START Material supplied

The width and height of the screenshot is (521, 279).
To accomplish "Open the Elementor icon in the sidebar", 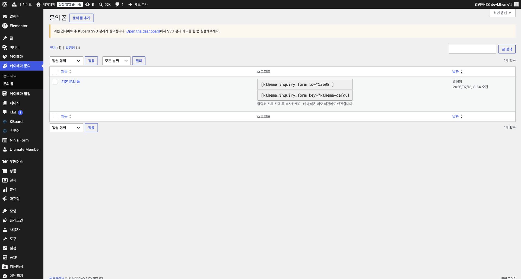I will pyautogui.click(x=5, y=26).
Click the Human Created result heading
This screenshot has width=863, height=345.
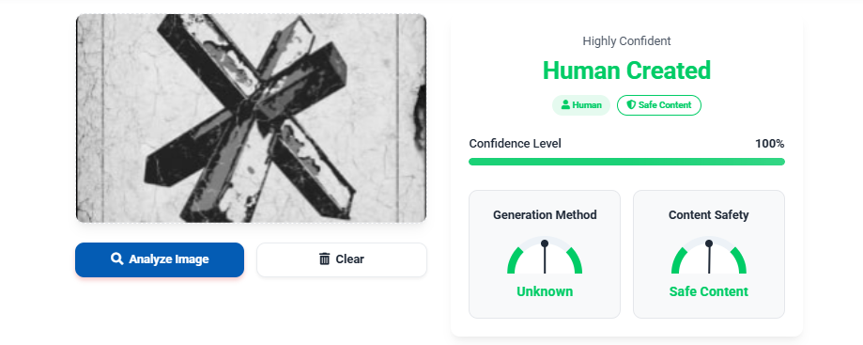point(626,71)
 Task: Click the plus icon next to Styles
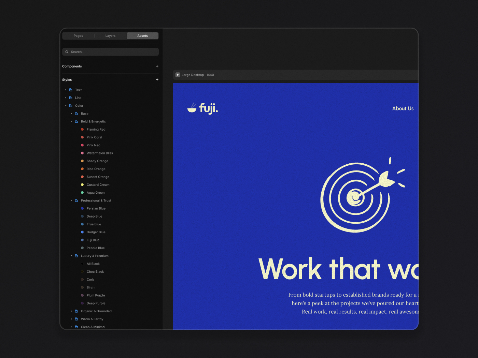tap(157, 79)
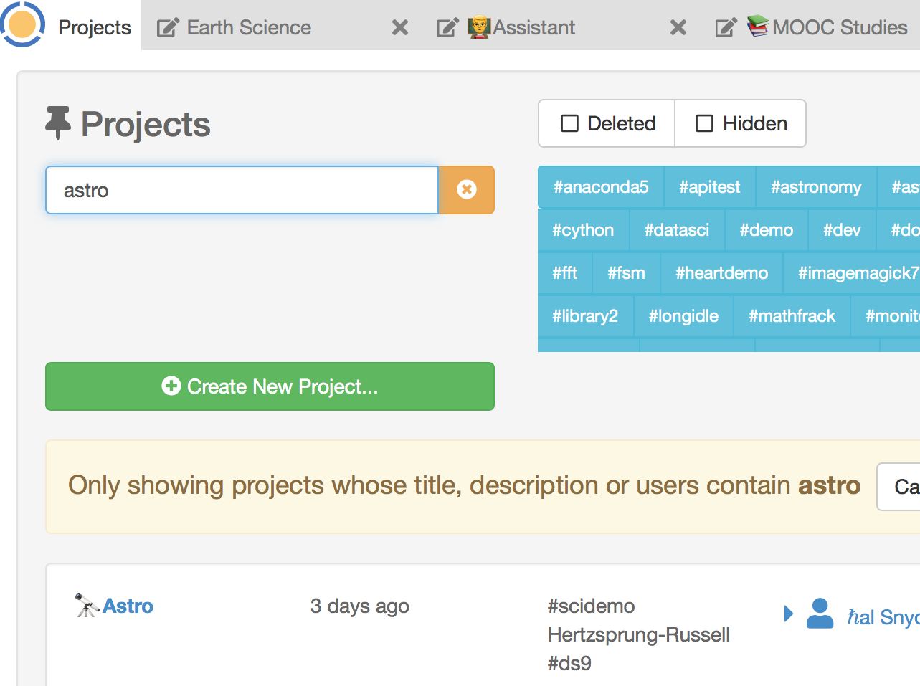Go to the Projects home tab
The image size is (920, 686).
[94, 28]
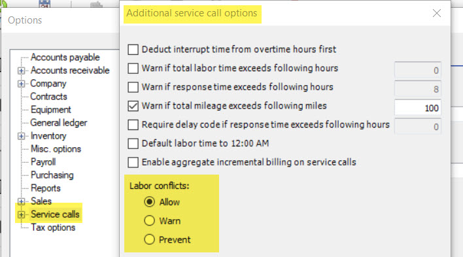This screenshot has height=257, width=463.
Task: Check Warn if total labor time exceeds
Action: [x=133, y=68]

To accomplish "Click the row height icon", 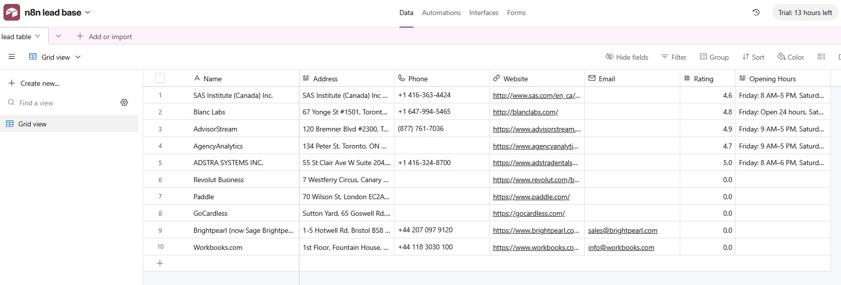I will [x=821, y=57].
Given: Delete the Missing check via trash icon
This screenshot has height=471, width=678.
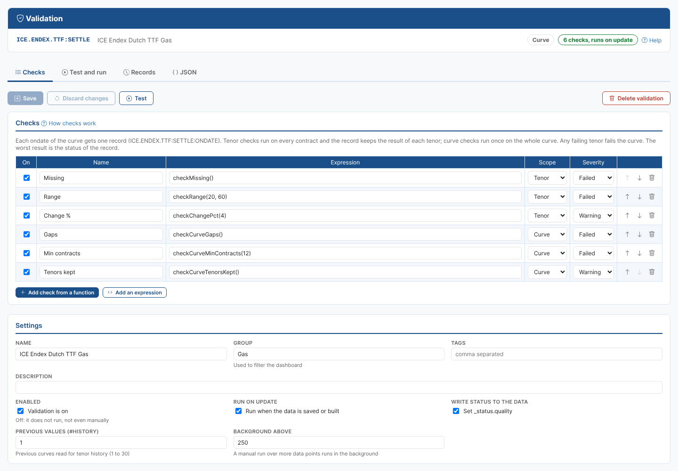Looking at the screenshot, I should tap(652, 178).
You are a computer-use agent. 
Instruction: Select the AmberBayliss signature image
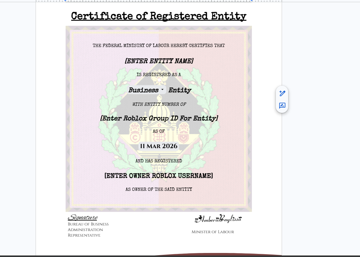(x=218, y=219)
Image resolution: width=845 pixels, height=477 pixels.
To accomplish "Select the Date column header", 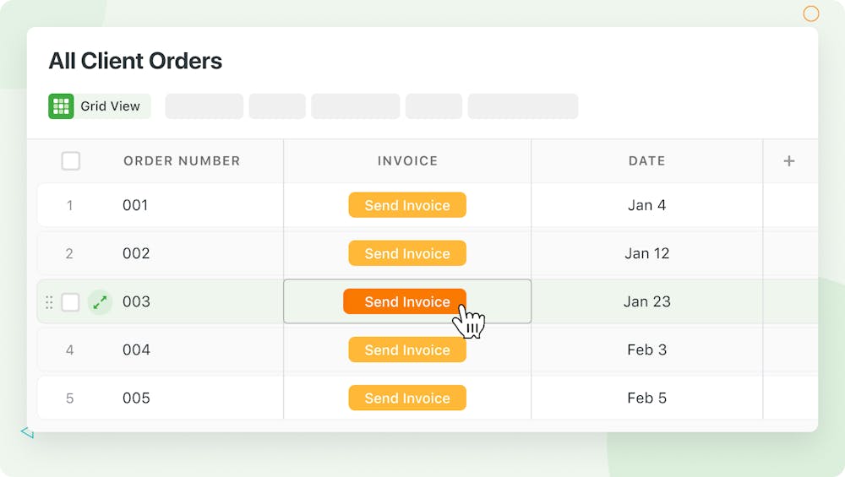I will pos(646,161).
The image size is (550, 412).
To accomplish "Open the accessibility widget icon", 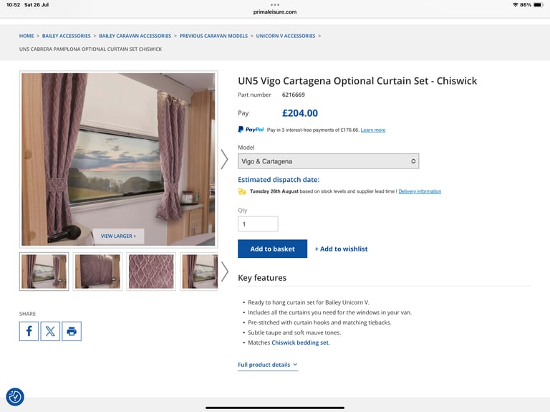I will tap(15, 397).
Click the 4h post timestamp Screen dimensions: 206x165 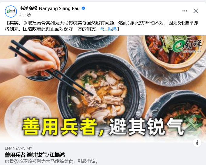click(x=22, y=15)
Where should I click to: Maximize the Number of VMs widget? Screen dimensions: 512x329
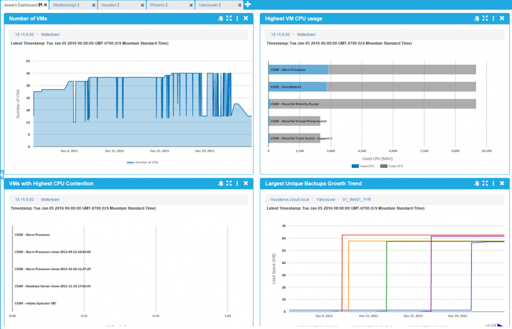point(229,18)
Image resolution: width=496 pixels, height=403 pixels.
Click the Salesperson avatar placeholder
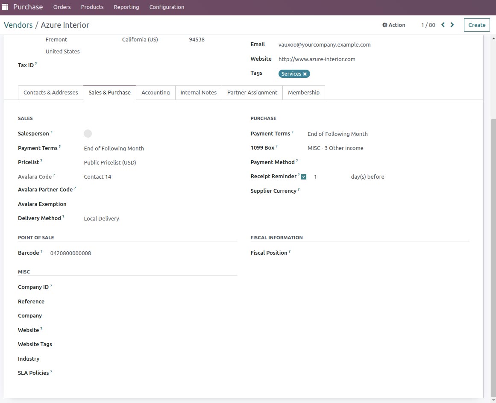(x=88, y=133)
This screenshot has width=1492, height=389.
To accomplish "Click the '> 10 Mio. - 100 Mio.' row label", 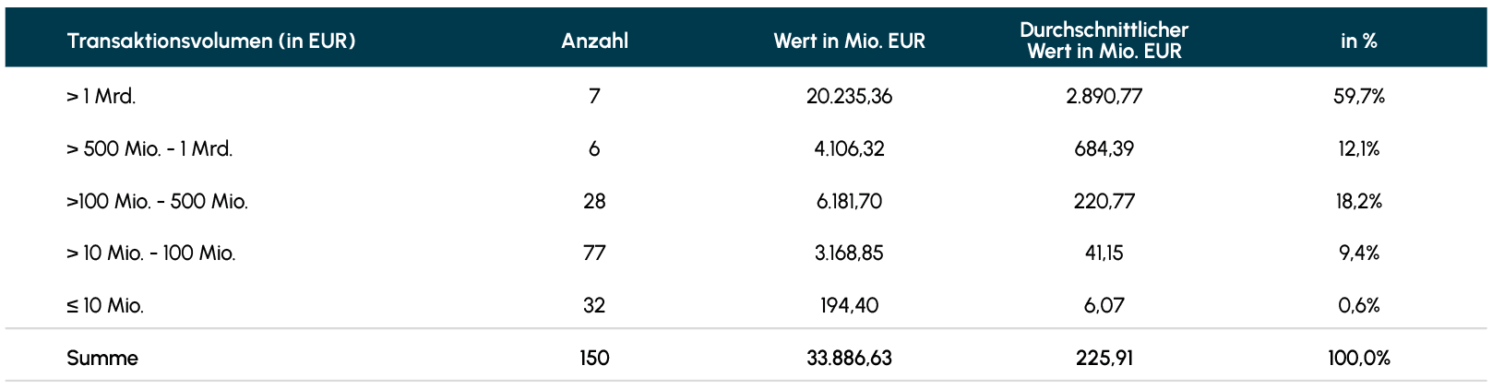I will [151, 253].
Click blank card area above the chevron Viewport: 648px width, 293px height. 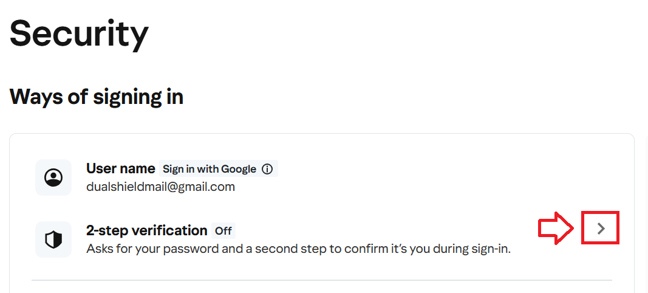601,176
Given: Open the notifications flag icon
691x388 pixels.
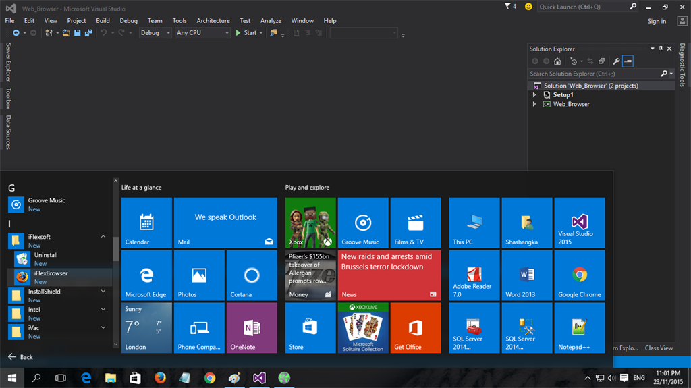Looking at the screenshot, I should point(508,7).
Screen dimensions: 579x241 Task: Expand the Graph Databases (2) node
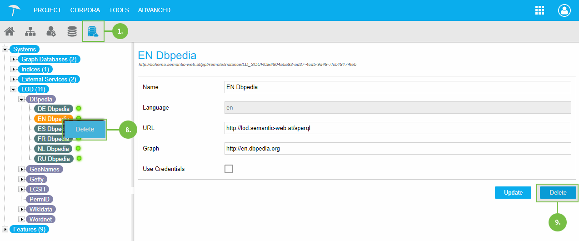(x=13, y=59)
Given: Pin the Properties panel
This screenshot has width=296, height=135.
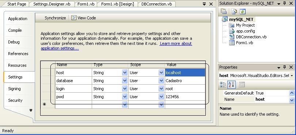Looking at the screenshot, I should click(x=284, y=67).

END Material supplied

• Exercise description: Go over the listing above and return each line with "resolution".

• Written solution:
Image resolution: width=845 pixels, height=477 pixels.
Image resolution: width=496 pixels, height=403 pixels.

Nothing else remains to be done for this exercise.